** Begin **

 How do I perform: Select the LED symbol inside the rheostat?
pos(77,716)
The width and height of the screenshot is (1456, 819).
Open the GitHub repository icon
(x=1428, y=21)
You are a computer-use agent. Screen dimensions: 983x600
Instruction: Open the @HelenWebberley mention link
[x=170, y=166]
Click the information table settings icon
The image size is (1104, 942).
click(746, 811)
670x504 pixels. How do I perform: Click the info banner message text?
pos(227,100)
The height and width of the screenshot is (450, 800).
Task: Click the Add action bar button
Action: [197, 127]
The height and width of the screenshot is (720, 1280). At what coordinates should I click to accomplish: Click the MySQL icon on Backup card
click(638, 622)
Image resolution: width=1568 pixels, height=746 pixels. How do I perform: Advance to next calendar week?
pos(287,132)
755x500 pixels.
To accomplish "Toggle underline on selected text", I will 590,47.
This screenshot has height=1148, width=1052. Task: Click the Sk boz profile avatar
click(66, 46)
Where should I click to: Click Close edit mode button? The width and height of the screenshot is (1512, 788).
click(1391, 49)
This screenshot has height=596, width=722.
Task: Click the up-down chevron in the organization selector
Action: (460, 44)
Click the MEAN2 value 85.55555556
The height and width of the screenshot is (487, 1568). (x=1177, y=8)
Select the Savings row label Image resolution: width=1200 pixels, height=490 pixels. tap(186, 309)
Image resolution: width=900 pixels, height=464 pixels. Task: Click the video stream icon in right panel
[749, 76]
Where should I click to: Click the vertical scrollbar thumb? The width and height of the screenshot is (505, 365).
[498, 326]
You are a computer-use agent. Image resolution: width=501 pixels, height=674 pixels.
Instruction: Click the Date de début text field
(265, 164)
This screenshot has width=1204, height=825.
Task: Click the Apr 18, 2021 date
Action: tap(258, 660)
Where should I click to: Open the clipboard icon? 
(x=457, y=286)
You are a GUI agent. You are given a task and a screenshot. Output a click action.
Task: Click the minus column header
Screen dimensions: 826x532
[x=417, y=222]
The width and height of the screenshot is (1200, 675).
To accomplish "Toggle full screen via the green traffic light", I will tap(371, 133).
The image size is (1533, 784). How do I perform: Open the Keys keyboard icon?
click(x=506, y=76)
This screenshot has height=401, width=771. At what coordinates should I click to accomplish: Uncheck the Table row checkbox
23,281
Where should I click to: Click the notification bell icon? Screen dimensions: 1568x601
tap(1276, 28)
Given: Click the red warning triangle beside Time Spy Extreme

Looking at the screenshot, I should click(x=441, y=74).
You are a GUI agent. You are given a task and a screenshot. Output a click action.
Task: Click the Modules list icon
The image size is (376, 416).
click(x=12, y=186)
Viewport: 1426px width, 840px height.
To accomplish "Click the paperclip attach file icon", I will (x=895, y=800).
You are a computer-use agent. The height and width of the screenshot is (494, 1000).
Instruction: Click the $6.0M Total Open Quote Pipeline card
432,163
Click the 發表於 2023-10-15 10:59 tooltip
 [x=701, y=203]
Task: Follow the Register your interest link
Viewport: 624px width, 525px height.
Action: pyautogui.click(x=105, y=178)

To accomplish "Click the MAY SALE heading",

** End **

* Task to complete: Rewrite the records above with "Where should I click to" changed to "Where do I click to" at each place it occurs, leaving every other line and character as it is.

* Solution to this task:
 How do I perform: Select the LED symbol inside the rheostat?
pos(77,716)
The width and height of the screenshot is (1456, 819).
Open the GitHub repository icon
(x=1428, y=21)
You are a computer-use agent. Screen dimensions: 983x600
Instruction: Open the @HelenWebberley mention link
[x=170, y=166]
Click the information table settings icon
The image size is (1104, 942).
click(746, 811)
670x504 pixels. How do I perform: Click the info banner message text?
pos(227,100)
The height and width of the screenshot is (450, 800).
Task: Click the Add action bar button
Action: [197, 127]
The height and width of the screenshot is (720, 1280). At what coordinates should I click to accomplish: Click the MySQL icon on Backup card
click(638, 622)
Image resolution: width=1568 pixels, height=746 pixels. How do I perform: Advance to next calendar week?
pos(287,132)
755x500 pixels.
To accomplish "Toggle underline on selected text", I will 590,47.
This screenshot has height=1148, width=1052. Task: Click the Sk boz profile avatar
click(66, 46)
Where do I click to: Click Close edit mode button? The width and height of the screenshot is (1512, 788).
click(1391, 49)
This screenshot has height=596, width=722.
Task: Click the up-down chevron in the organization selector
Action: (460, 44)
Click the MEAN2 value 85.55555556
The height and width of the screenshot is (487, 1568). (x=1177, y=8)
Select the Savings row label Image resolution: width=1200 pixels, height=490 pixels. tap(186, 309)
Image resolution: width=900 pixels, height=464 pixels. Task: Click the video stream icon in right panel
[749, 76]
Where do I click to: Click the vertical scrollbar thumb? The width and height of the screenshot is (505, 365).
[498, 326]
You are a computer-use agent. Image resolution: width=501 pixels, height=674 pixels.
Instruction: Click the Date de début text field
(265, 164)
This screenshot has width=1204, height=825.
Task: Click the Apr 18, 2021 date
Action: tap(258, 660)
Where do I click to: Open the clipboard icon? 
(x=457, y=286)
You are a GUI agent. You are given a task and a screenshot. Output a click action.
Task: Click the minus column header
Screen dimensions: 826x532
[x=417, y=222]
The width and height of the screenshot is (1200, 675).
To accomplish "Toggle full screen via the green traffic light", I will tap(371, 133).
The image size is (1533, 784). How do I perform: Open the Keys keyboard icon?
click(x=506, y=76)
This screenshot has height=401, width=771. At what coordinates should I click to accomplish: Uncheck the Table row checkbox
23,281
Where do I click to: Click the notification bell icon? Screen dimensions: 1568x601
tap(1276, 28)
Given: Click the red warning triangle beside Time Spy Extreme

Looking at the screenshot, I should click(x=441, y=74).
You are a GUI agent. You are given a task and a screenshot. Output a click action.
Task: Click the Modules list icon
The image size is (376, 416).
click(x=12, y=186)
Viewport: 1426px width, 840px height.
To accomplish "Click the paperclip attach file icon", I will (x=895, y=800).
You are a computer-use agent. The height and width of the screenshot is (494, 1000).
Instruction: Click the $6.0M Total Open Quote Pipeline card
432,163
Click the 發表於 2023-10-15 10:59 tooltip
 [x=701, y=203]
Task: Follow the Register your interest link
Viewport: 624px width, 525px height.
Action: pyautogui.click(x=105, y=178)

To accomplish "Click the MAY SALE heading",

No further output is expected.